Alta-Sociedade
- Author: Miguel M. Abrahão
- Language: Brazilian Portuguese
- Genre: Comedy
- Publisher: Editora Shekinah (1982) and Editora Agbook (2009)
- Publication date: 1982 (play)
- Publication place: Brazil

= Alta-Sociedade =

Theatrical comedy by Miguel M. Abrahão

Alta-Sociedade is a theatrical comedy in two acts, written by Brazilian dramatist Miguel M. Abrahão in 1978 and published first in 1982 in Brazil.

==Plot summary==

Rich widow, Jandira Prates Gouveia de Morais, 87 years old, sacrifices her wealth by maintaining a romantic relationship with the “bon vivant” Lulu, 22 years old. Daughter Jussara Lílian and granddaughter Lílian Jussara vehemently oppose this exploitative relationship and end up being admitted to a psychiatric hospital on the elderly woman's orders.

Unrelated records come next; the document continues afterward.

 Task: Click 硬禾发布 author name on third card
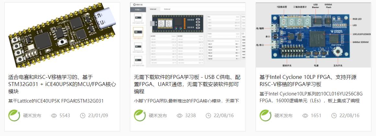(x=283, y=116)
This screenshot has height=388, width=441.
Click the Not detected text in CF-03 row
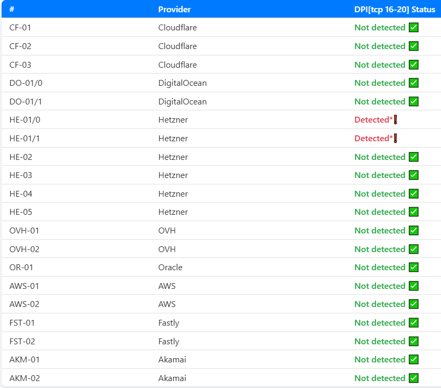click(x=380, y=64)
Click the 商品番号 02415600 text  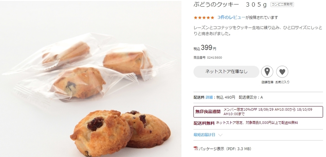(208, 58)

Years later, the two women, guided by lawyers and supported by a medical report, return to the mansion to demand their rights and, this time, willing to banish Jandira if necessary. The problem is that the treatment given by the hospital to two women with excellent mental health left Lílian Jussara and Jussara Lílian with sequelae and personality disorders. Their return to the Prates de Morais mansion will provoke radical twists that will involve the butler Alfred, the fashion designer Rangel and the enemy lawyers, identical triplet brothers, in a hilarious plot and surprising ending.

==Bibliography==
- COUTINHO, Afrânio; SOUSA, J. Galante de. Enciclopédia de literatura brasileira. São Paulo: Global; Rio de Janeiro: Fundação Biblioteca Nacional, Academia Brasileira de Letras, 2001: 2v.